Extracted text START
Subsequent years have seen similar rates of drug mixing deaths. According to the NYC Department of Health, in 2012 97% of all drug-overdose deaths involved drug mixing. In 2013, drug mixing accounted for 94% of all overdose deaths, with 1/4 of those deaths involving mixing three drugs together.

Most states don’t provide such detailed information about drug mixing on death certificates. However, with these statistics from a large state like New York, it’s a reasonable assumption that the cause of the overwhelming majority of opioid-related overdose deaths across the country are actually due to mixing an opioid with a second opioid, other drugs, or alcohol. If that’s the case then 9 out of 10 deaths attributed to opioids are are also attributable to alcohol or other drugs.

That’s why I’m saying there’s no actual opioid crisis. Illegal opioid abuse is a contributing factor to the rise in US drug-overdose deaths in recent years, however it’s hardly the only one.

Raise a glass, raise your risk

There’s a far more prevalent health crisis that is unlikely to ever be deemed a ‘national emergency’ by Donald Trump, or any other American politician for that matter. That crisis is alcohol abuse.

Alcohol-induced deaths are at a 35 year high according to the CDC. According to their report, more Americans died in 2014 from alcohol-induced causes  (30,722) than from overdoses of prescription painkillers and heroin combined (28,647). The number of fatalities listed here don’t include alcohol-related deaths due to things like drunk driving, homicides, etc. When those statistics are added, the annual the number of deaths directly or indirectly attributable to acohol approaches 90,000 – more than 3x the amount of deaths attributable to opioids. 


So where’s the declaration of an alcohol abuse ‘national emergency’? Or even the oft-used ‘crisis’ label? Isn’t a 35 year high alcohol-induced fatality rate a crisis? Isn’t the 37% increase in such fatalities since 2002 a crisis? Isn’t 24 million American adults consuming 10 + drinks a day a crisis? 
  •  

Contrary to the media hype surrounding the dangers of opioids, alcohol has actually been shown to be the most deadly recreational drug on an individual level, surpassing such drugs as herion and cocaine to claim the title.
It’s also important to note that alcohol plays a siginficant role in the number of annual opioid-related overdoses. The CDC reports that alcohol plays a role in roughly 1 in 5 deaths  related to opioid use. Increased rates of alcohol use have been observed in the US since the late 1990s. Perhaps the concurrent rise in opioid-related deaths is partly related to the trend of increased alcohol consumption. (This is pure speculation on my part, but it’s something to consider)
Extracted text END
Material provided START
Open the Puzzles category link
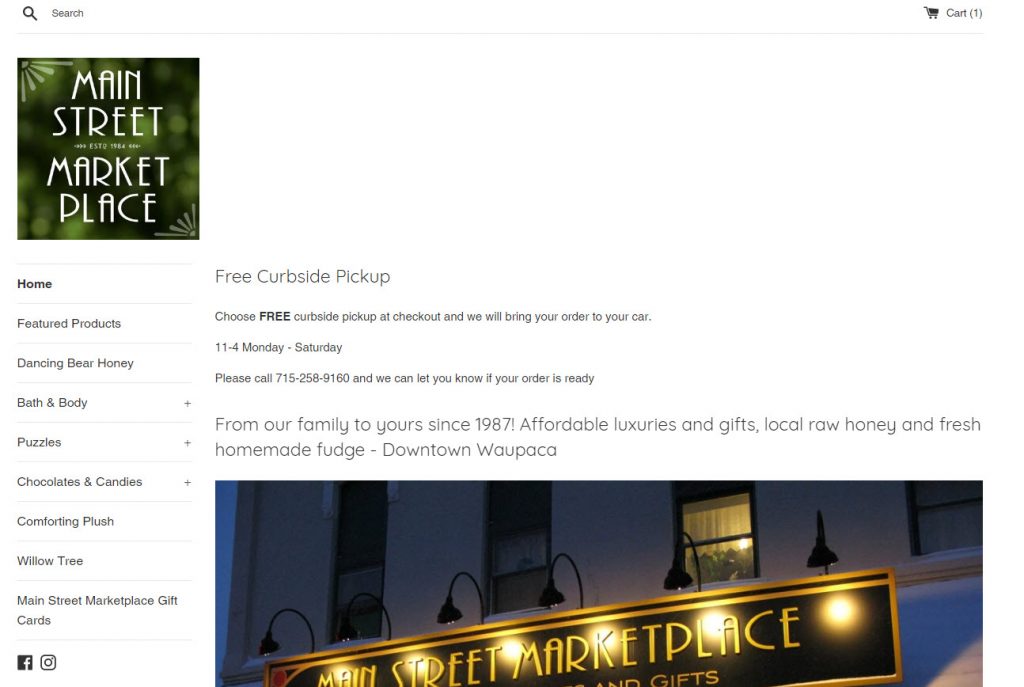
Material provided END
**Problem 1:** List every percentage figure given in the essay on alcohol and opioid overdose deaths.
**Problem 2:** Write the next part of the essay on alcohol and opioid overdose deaths, starting after its final sentence.

**Answer area 1:** 97%, 94%, 37%

**Answer area 2:**
Given the myriad dangers associated with excessive drinking, why is there no similar urgency to combat America’s problem with alcohol?

Perhaps it’s because going after alcohol is difficult due to its status as a socially acceptable vice, a status “drugs” do not share. Or maybe it’s because alcohol abuse is more widespread and therefore a more difficult issue than the government wishes to tackle. Or, maybe, this battle is being waged largely on behalf of the pharmaceutical industry who is waiting in the wings to dose the public with new (far more profitable) non-opioid medications; something that Trump’s announced opioid ‘national emergency’ plan specifically supports.

In my humble opinion, it’s mostly the latter.

The problem with President Trump’s opioid ‘National Emergency”declaration is that it seems largely based on popular misconceptions regarding opioids and their dangers, rather than on actual data and research. His alarmist proclamation will only further fuel the fires of America’s fevered, overblown imaginings; an epidemic of crazed smack heads and pill-poppers lurking around every corner and inside every doctor’s office.

This is a fantasy.

To be clear, I’m not making a case that opioid abuse isn’t a serious problem. I’m saying that it’s only one part of a much larger problem and pattern of substance abuse in the US. Opioids are merely the current poster boys of drug abuse, and the so-called ‘Opioid Crisis’ is far from the monolithlic epidemic it’s cracked up to be.

As long as the public continues to value rhetoric over reason in the ongoing debate surrounding opioids, the fantasy will continue, the ‘crisis’  will remain, and people will continue to die.